Les prémices du droit La chasse des grands animaux a été collective. Comme beaucoup de jeux, elle oblige à inventer des règles : les jeux se caractérisent le plus souvent par des règles du jeu qui sont une préfiguration de ce que sera la vie en société avec ses règles, ses conventions et ses satisfactions et ses tabous. Ce sont souvent des jeux éducatifs qu’ils démontrent à l'enfant le bien fondé de la loi. C’est aussi en chassant collectivement que notre ancêtre a inventé les prémices de la loi, du droit, de l’éthique et même de la morale. La chasse collective ne peut pas réussir sans des règles de partage de gibier admises par tous. Dominique Lestel, dans « Les origines animales de la culture » écrit : « Le régime carnivore est un catalyseur de l’apparition de la morale…il favorise le partage et la démarche égalitaire et il est une condition nécessaire à l’apparition de la morale ainsi que l’éveil d’un souci de la communauté ». Ainsi, la solidarité, la coopération puis l’affection entre les hommes vont refouler les caractères dominants chez les primates de l’intolérance et de l’évitement. L’amitié est née dans la chasse. Le jeu n’est pas soumis aux conventions sociales. C’est une répétition de la vie, un entraînement, un apprentissage ou l’erreur est autorisée. Certes, rater un gibier immanquable, déclenche des quolibets de la part de ses camarades mais jamais de punition véritable. Encore aujourd’hui, les manquements de certains aux règles de gestion entrainent des sanctions qui ne sont jamais définitives : amendes, journées de bâtons, engueulades mais rarement un licenciement de l’équipe. Les « mauvais chasseurs » restent dans l’équipe. Nous sommes dans un jeu où il faut continuer à jouer même si le résultat est déplorable. L’absence de sangliers pendant plusieurs années n’empêche pas les chasseurs de chasser : l’action est plus importante que le résultat pour progresser.

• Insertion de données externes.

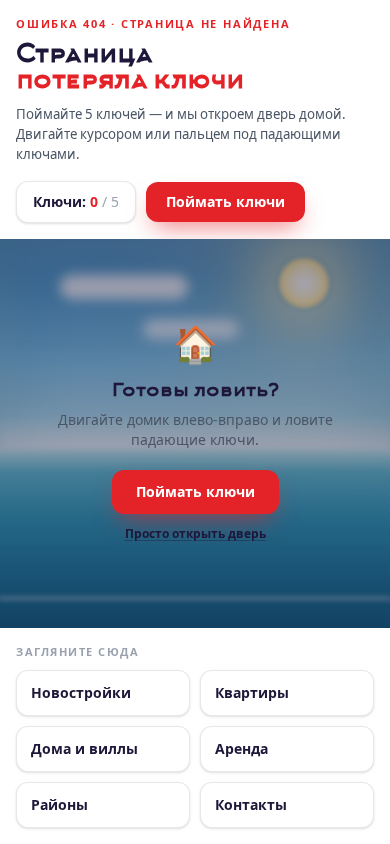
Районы (59, 804)
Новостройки (81, 692)
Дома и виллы (84, 748)
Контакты (251, 804)
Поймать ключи (225, 201)
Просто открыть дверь (195, 534)
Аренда (241, 748)
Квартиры (252, 692)
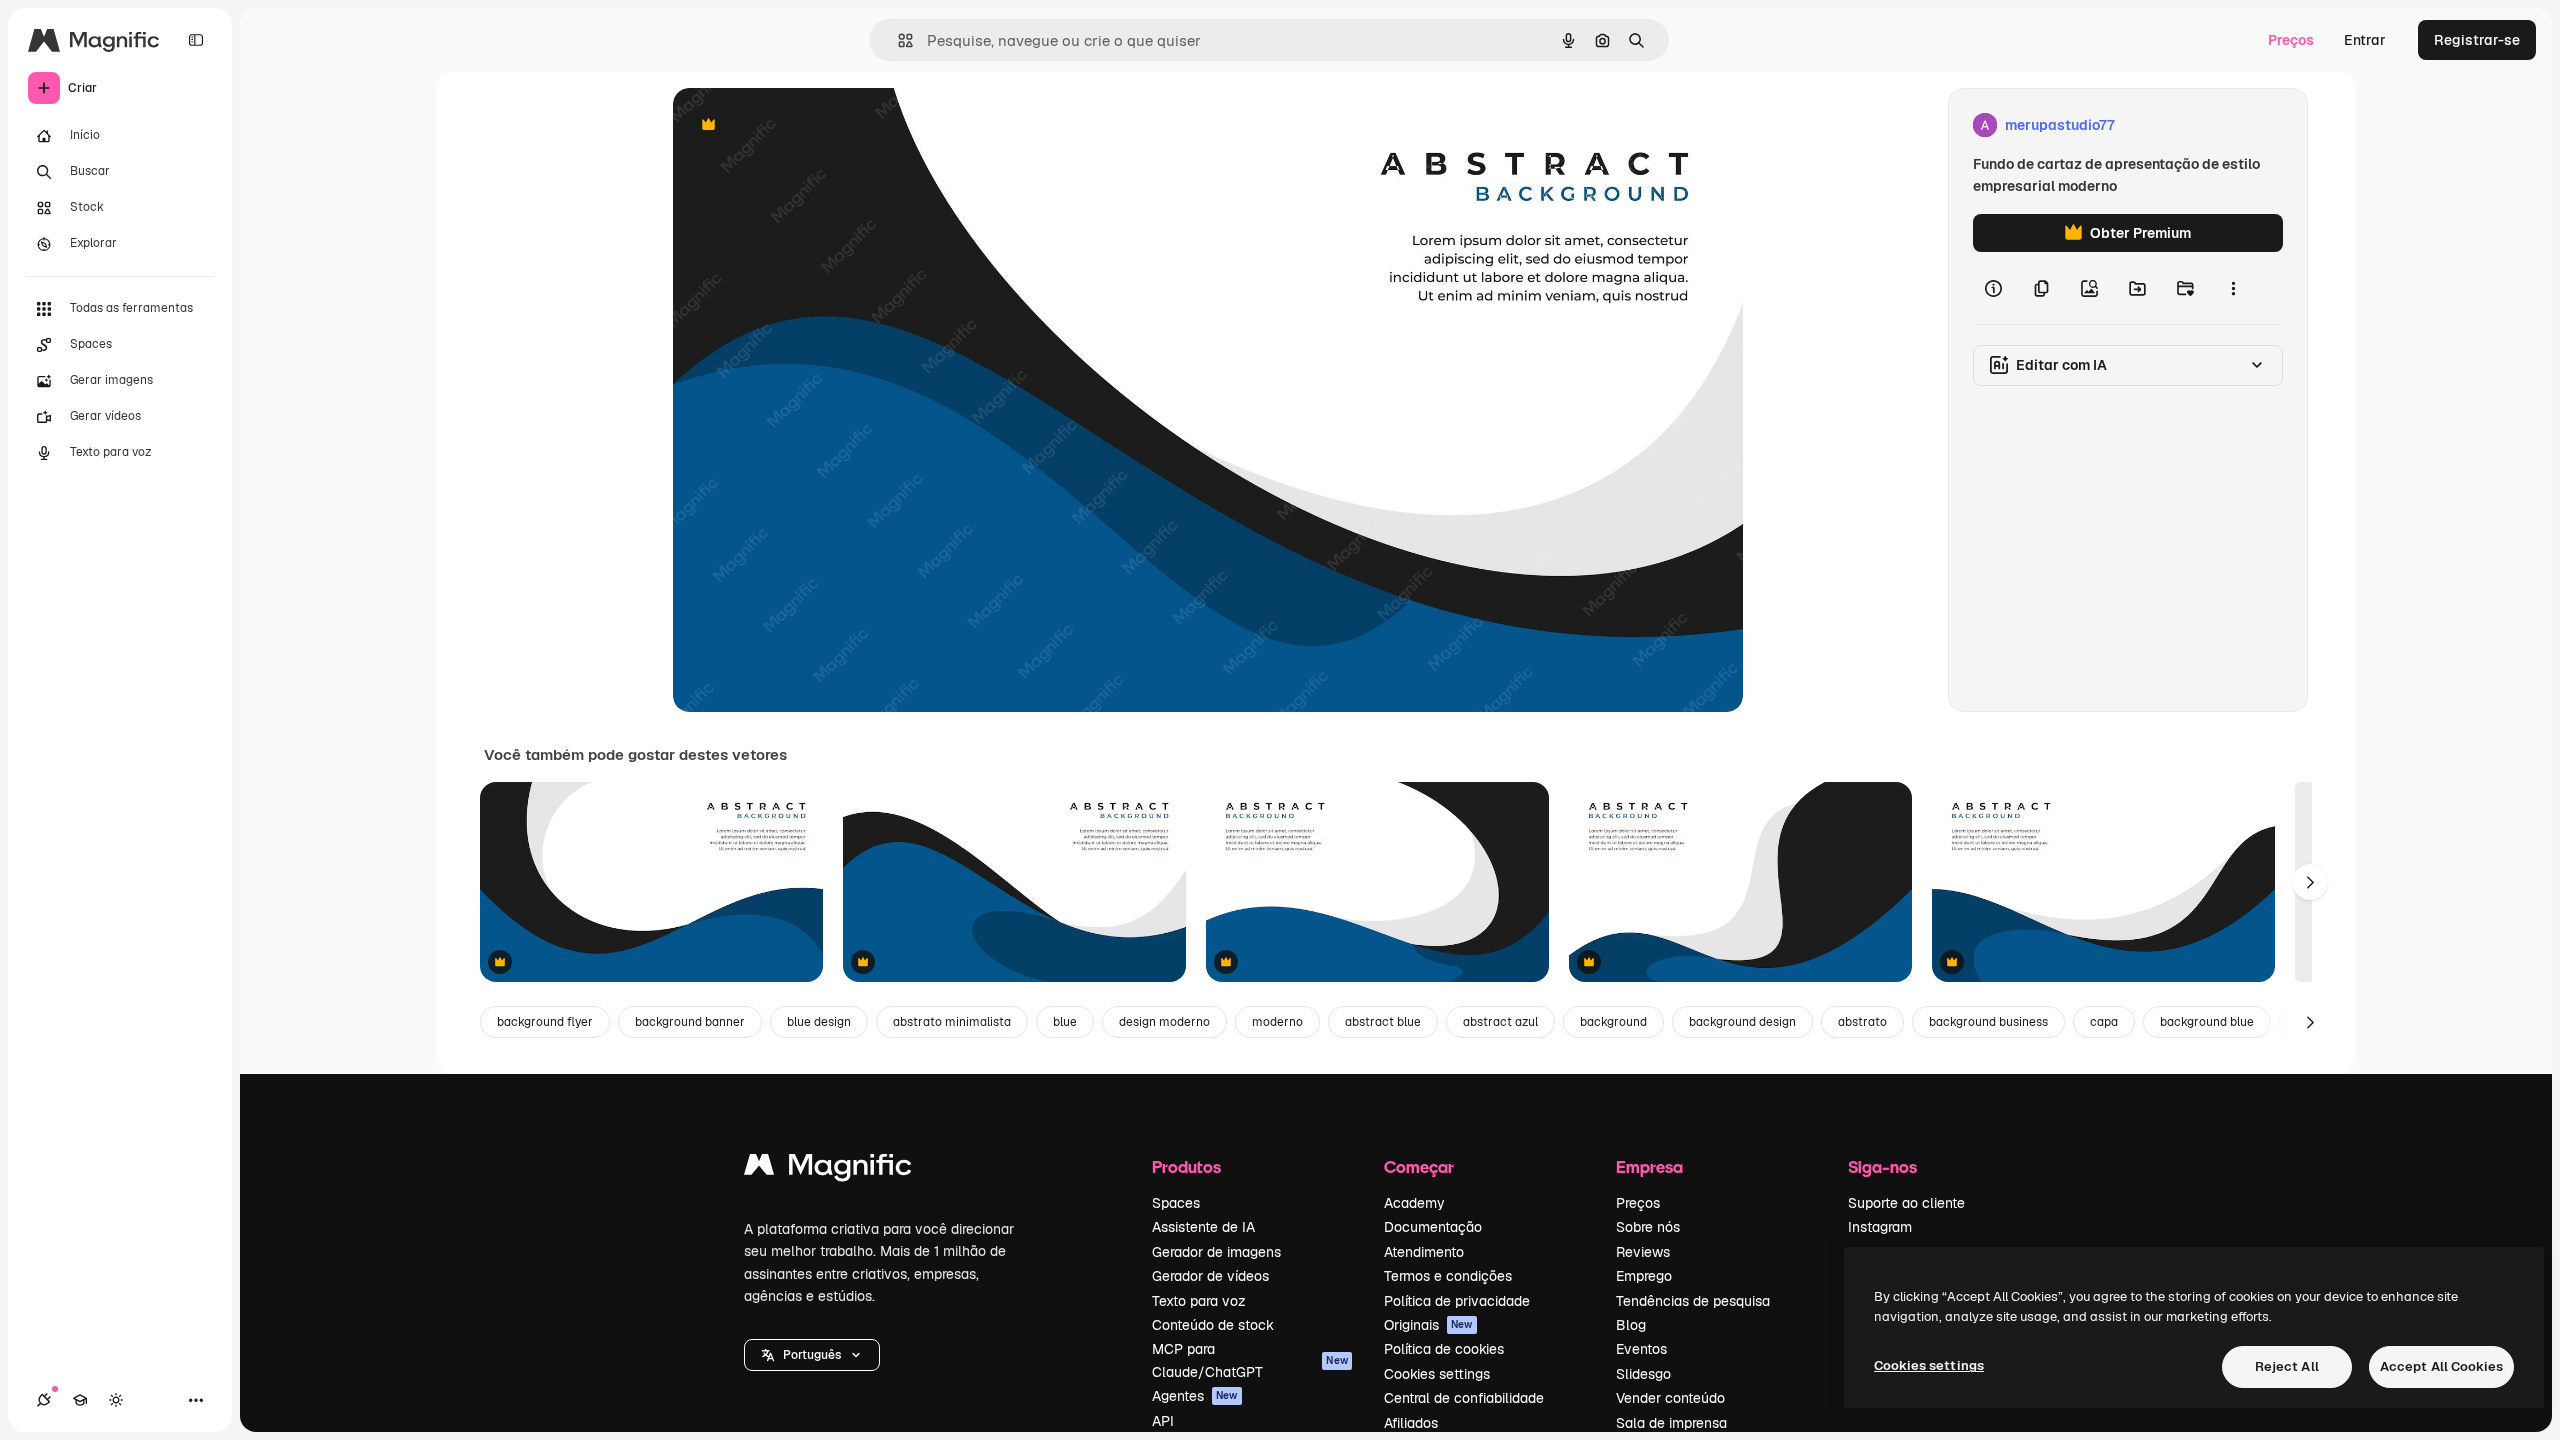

Pas de chasse sans un minimum de mystère Tous ce qui est mystère ou simulacre est proche du jeu. Dans la chasse, l’approche, l’affût, les déguisements de chasse, mais aussi se mettre debout pour voir plus loin ou se grandir face aux prédateurs, sont de l’ordre du mimétisme du chasseur. Une chasse réussie incite à la fête. Elle pousse au récit des exploits de chasse, au mime, à l’art rupestre et prépare à la magie puis à la religion. L’imaginaire chez l’homme va prendre une place très importante, avec une distinction très fragile entre le réel et l’imaginaire. Elle est à l’origine des mythes universels. La chasse la plus rituelle aujourd’hui est la vénerie, véritable métaphore de la vie sociale qui symbolise la vie et la mort, le sacré et le profane. Mais Il suffit d’armer sa carabine ou poser une flèche sur son arc pour retrouver la part la plus profonde et la plus authentique de nousmêmes. La magie opère et nous sommes de nouveau dans un monde imaginaire.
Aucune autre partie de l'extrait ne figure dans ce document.